Details of H1 2025 performance
| H1 2024 | H1 2025 | Change, % | ||
| USD millions, unless otherwise stated | ||||
| Group | ||||
| Net income | 2 097 | 2 605 | 24 | |
| Insurance revenue | 22 209 | 20 947 | -6 | |
| Insurance service result | 2 858 | 3 003 | 5 | |
| Return on equity (%, annualised) | 19.6 | 23.0 | ||
| Return on investments (%, annualised) | 4.0 | 4.1 | ||
| Recurring income yield (%, annualised) | 4.0 | 4.1 | ||
| 31.12.24 | 30.06.25 | |||
| Shareholders’ equity | 21 892 | 22 711 | 4 | |
| Book value per share (USD) | 74.44 | 77.04 | 3 | |
| H1 2024 | H1 2025 | |||
| P&C Reinsurance | ||||
| Net income | 992 | 1 223 | 23 | |
| Insurance revenue | 9 657 | 8 916 | -8 | |
| Insurance service result | 1 411 | 1 568 | 11 | |
| Combined ratio (%)5 | 84.3 | 81.1 | ||
| Corporate Solutions | ||||
| Net income | 441 | 430 | -2 | |
| Insurance revenue | 3 797 | 3 749 | -1 | |
| Insurance service result | 509 | 515 | 1 | |
| Combined ratio (%) | 88.7 | 88.2 | ||
| L&H Reinsurance | ||||
| Net income | 883 | 839 | -5 | |
| Insurance revenue | 8 539 | 8 040 | -6 | |
| Insurance service result | 1 007 | 900 | -11 | |
P&C Re: Improved Combined Ratio, Strong Underwriting Gains
P&C Re delivered $1.2bn in net income for H1 2025, up from $992mn. Insurance service result reached $1.6bn, compared to $1.4bn in the prior-year period. The unit reported a combined ratio of 81.1%, improved from 84.3%, and remains on track to stay below its 85% full-year target.
Natural catastrophe claims totaled $556mn, mainly from the Los Angeles wildfires. Man-made losses added another $213mn.
Insurance revenue dropped to $8.9bn from $9.7bn, reflecting casualty pruning and revenue seasonality.
At mid-year renewals, P&C Re renewed $4.5bn in treaty premium volume—a 5.9% decline—driven by further cuts in casualty. Year-to-date, treaty volume rose 3%.
The unit secured a 2.3% price increase while adjusting loss assumptions upward by 4.6% based on inflation and model updates. New business CSM held steady at $2.2bn.
Corporate Solutions: Solid Investment Offset by Claims
Corporate Solutions posted $430mn in net income for H1 2025, slightly below the $441mn recorded in the same period last year. Insurance service result was flat at $515mn.
The combined ratio improved to 88.2% from 88.7%. Large man-made losses reached $193mn, while catastrophe losses, mainly from the LA wildfires and Tropical Cyclone Alfred, totaled $60mn.
Insurance revenue remained at $3.7bn, supported by active portfolio management, despite the non-renewal of the Irish Medex account.

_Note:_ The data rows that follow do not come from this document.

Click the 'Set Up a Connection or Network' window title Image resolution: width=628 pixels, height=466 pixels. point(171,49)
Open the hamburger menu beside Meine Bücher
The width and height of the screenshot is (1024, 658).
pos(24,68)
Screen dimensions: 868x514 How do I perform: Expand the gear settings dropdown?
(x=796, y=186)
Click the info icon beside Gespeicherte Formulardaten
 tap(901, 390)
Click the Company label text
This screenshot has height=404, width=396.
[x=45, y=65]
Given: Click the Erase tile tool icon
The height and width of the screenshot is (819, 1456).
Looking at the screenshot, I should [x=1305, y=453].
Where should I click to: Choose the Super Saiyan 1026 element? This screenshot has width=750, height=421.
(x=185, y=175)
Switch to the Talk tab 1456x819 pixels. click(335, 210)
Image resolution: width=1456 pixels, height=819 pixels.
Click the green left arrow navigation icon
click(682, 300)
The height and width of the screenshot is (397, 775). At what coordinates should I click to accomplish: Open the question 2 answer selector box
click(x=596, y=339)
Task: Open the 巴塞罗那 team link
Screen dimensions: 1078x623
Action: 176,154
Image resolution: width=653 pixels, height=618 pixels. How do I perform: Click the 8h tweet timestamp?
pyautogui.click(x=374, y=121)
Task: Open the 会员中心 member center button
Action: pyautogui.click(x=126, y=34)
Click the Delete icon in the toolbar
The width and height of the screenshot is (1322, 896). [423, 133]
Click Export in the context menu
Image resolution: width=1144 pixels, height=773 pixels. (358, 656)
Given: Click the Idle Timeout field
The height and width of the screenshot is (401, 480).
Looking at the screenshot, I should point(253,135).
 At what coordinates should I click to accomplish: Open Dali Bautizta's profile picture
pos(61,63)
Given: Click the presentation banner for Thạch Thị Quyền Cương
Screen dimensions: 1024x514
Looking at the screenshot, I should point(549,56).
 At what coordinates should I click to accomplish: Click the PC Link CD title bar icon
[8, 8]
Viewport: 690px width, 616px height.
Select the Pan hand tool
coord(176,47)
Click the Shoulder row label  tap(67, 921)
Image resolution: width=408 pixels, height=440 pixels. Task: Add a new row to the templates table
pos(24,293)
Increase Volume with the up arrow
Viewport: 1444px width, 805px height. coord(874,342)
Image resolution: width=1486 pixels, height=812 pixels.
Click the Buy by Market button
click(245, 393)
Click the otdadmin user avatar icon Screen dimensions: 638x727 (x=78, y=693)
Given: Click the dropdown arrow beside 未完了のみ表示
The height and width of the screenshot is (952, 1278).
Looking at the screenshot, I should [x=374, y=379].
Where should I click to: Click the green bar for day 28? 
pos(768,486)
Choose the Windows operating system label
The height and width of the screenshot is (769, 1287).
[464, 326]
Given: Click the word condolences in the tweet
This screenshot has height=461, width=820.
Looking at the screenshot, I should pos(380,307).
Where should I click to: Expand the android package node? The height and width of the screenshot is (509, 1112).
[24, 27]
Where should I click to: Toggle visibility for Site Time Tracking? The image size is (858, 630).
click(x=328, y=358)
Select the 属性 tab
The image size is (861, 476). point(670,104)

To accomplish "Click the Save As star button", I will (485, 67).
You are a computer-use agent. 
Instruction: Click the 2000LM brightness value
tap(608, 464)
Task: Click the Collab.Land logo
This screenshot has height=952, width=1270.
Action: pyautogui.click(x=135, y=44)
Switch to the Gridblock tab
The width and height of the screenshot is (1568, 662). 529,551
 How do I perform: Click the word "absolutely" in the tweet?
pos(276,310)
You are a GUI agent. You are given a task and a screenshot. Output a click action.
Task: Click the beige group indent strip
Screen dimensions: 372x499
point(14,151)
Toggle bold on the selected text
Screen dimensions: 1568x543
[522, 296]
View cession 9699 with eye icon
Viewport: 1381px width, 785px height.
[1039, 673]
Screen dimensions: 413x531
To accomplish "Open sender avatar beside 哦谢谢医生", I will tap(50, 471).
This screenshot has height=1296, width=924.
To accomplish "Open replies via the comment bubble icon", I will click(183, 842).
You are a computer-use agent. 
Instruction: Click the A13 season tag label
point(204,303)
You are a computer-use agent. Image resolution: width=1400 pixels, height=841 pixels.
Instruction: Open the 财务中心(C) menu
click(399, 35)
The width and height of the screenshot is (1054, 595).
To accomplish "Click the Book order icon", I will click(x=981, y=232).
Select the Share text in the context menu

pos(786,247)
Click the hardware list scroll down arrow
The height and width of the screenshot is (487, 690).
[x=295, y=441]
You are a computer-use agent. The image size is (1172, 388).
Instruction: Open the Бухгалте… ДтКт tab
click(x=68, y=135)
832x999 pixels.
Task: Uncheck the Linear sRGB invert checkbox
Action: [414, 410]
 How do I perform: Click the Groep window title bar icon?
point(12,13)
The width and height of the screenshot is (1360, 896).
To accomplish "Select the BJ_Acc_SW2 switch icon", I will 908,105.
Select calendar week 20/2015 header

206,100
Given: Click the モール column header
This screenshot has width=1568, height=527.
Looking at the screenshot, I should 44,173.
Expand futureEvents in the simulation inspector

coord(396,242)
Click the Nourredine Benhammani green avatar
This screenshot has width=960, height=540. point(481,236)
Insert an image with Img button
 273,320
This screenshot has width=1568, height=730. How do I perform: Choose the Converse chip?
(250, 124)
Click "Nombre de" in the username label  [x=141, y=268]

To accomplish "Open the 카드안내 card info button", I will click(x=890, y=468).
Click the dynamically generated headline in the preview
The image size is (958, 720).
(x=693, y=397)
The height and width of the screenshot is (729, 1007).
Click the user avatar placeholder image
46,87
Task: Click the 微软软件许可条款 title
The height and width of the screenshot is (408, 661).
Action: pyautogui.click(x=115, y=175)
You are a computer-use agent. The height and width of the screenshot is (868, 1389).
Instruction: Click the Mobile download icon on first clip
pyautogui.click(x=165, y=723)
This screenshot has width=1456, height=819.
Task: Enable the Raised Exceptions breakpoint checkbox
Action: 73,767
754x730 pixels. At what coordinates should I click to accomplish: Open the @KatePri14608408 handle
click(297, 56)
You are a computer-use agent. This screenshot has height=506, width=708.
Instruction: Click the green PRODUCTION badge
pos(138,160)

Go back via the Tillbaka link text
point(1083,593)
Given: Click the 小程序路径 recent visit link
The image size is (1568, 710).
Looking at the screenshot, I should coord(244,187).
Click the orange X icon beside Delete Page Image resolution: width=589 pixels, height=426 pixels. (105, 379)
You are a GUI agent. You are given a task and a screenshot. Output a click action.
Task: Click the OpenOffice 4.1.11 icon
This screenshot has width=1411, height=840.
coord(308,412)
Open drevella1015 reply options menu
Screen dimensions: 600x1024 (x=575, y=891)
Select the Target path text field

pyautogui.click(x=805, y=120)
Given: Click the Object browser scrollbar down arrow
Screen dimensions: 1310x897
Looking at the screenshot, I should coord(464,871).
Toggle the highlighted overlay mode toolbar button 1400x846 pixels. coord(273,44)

New business CSM rose to $262mn from $223mn.
L&H Re: Consistent Results from In-Force Portfolio
L&H Re reported net income of $839mn for H1 2025, down from $883mn. The insurance service result came in at $900mn, compared with $1bn in the prior-year period.
The drop reflects a lower CSM release tied to a 2024 assumption review, offset by lower negative experience variance.
Insurance revenue declined to $8.0bn from $8.5bn, mainly due to the termination of a retrocession deal that boosted 2024 results. New business CSM increased slightly to $569mn, and the overall CSM balance rose by $410mn to $17.8bn, largely due to USD depreciation.
L&H Re maintains its full-year net income target of $1.6bn.
iptiQ Exit Nearing Completion
Swiss Re is progressing with its exit from iptiQ. The sale of its Australian business to Hannover Re is complete, along with a management buyout of the Americas Sales Solutions unit. The sale of the EMEA P&C business to Allianz Direct closed in July.
Swiss Re confirmed its full-year targets. The Group remains cautious heading into the peak of hurricane season and amid global economic uncertainty.
Management continues to prioritize disciplined underwriting and cost control to sustain profitability.